New calculations by the Finance Ministry show that Greece’s state debt will drop below 110 percent of gross domestic product in 2022 due to a number of factors, offering the government one more arrow in its quiver when it comes to discussing the lowering of the fiscal barrier. That would remove the need for very ambitious primary surplus targets and allow for their substantial change.
The most recent official estimate by the International Monetary Fund was that the debt would fall to 117.2 percent of GDP in eight years’ time, while the European Commission forecast it would come to 112 percent.
However the ministry now expects the debt/GDP rate to drop further still thanks to the reduction in the cost of treasury bills and the funds set aside for the banks’ recapitalization that will be left unused.

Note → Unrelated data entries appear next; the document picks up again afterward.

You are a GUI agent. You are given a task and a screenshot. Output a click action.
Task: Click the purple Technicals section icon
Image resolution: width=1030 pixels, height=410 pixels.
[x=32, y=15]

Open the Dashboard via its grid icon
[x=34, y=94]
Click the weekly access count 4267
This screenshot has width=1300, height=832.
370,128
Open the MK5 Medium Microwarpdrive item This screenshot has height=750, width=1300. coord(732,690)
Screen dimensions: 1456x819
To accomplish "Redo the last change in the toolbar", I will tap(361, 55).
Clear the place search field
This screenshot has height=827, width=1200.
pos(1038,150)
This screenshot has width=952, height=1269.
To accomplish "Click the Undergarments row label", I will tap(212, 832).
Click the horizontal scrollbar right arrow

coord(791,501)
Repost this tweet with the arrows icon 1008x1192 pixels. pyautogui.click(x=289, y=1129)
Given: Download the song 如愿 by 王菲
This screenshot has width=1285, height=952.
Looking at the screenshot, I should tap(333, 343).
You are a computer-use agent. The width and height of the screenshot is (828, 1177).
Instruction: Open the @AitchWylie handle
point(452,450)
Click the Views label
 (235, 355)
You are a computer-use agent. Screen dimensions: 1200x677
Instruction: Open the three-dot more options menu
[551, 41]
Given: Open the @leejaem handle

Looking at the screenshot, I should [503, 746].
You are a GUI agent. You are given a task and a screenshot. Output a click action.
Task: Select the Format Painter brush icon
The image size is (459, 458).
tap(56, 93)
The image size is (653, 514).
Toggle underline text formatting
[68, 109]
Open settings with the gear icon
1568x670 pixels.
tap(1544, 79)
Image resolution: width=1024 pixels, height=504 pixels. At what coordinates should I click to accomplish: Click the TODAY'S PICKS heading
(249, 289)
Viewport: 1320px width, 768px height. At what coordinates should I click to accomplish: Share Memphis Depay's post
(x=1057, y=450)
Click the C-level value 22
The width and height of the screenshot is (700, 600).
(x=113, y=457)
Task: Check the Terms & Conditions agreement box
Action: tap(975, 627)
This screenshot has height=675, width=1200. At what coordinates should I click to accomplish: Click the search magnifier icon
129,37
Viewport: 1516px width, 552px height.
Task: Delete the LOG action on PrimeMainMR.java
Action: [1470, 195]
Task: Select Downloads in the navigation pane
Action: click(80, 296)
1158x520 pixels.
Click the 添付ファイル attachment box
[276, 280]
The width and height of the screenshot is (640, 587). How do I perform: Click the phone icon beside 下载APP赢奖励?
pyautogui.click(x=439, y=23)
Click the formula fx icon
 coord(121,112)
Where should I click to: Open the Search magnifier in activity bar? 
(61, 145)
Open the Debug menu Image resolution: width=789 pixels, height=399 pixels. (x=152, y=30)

The forecasts regarding the course of the Greek state debt had been made on the basis of the average cost of borrowing from T-bills at an interest rate of 4.5 percent. Now the state draws liquidity from T-bills at an interest rate of 2 percent. That means that there will be savings of 380 million euros from the repayment of interest on an annual basis, which will reduce the public debt. Similarly, the revision of the total future cost of borrowing for the state will be must lower than previously.
The funds from the reserve of the Hellenic Financial Stability Facility (HFSF) for the support of the local credit sector that will not be utilized can be returned and therefore will lead to the reduction of the state debt by the same amount. At the moment the HFSF has 11 billion euros at its disposal and it is estimated that a significant share of that could be returned to improve the sustainability of the Greek public debt. After all, the bailout agreement provides for any funds that are not required by banks to be returned unless there is a new deal between the government and its creditors determining another purpose for them.
Given the above the government anticipates that the state debt will be significantly below 110 percent of GDP by 2022 without revising the macroeconomic and fiscal targets at all – i.e. leaving the forecasts for economic growth rates in the coming years and the ambitious primary surplus targets unchanged.
The program provides for a primary surplus of 3 percent of GDP for next year, 4.5 percent in 2016 and 2017, 4.2 percent every year from 2018 to 2020 and 4 percent in 2021 and 2022. These targets had been set to ensure the reduction of the debt to sustainable levels, but now that this will be achieved via other favorable factors there is another argument in favor of lowering these barriers.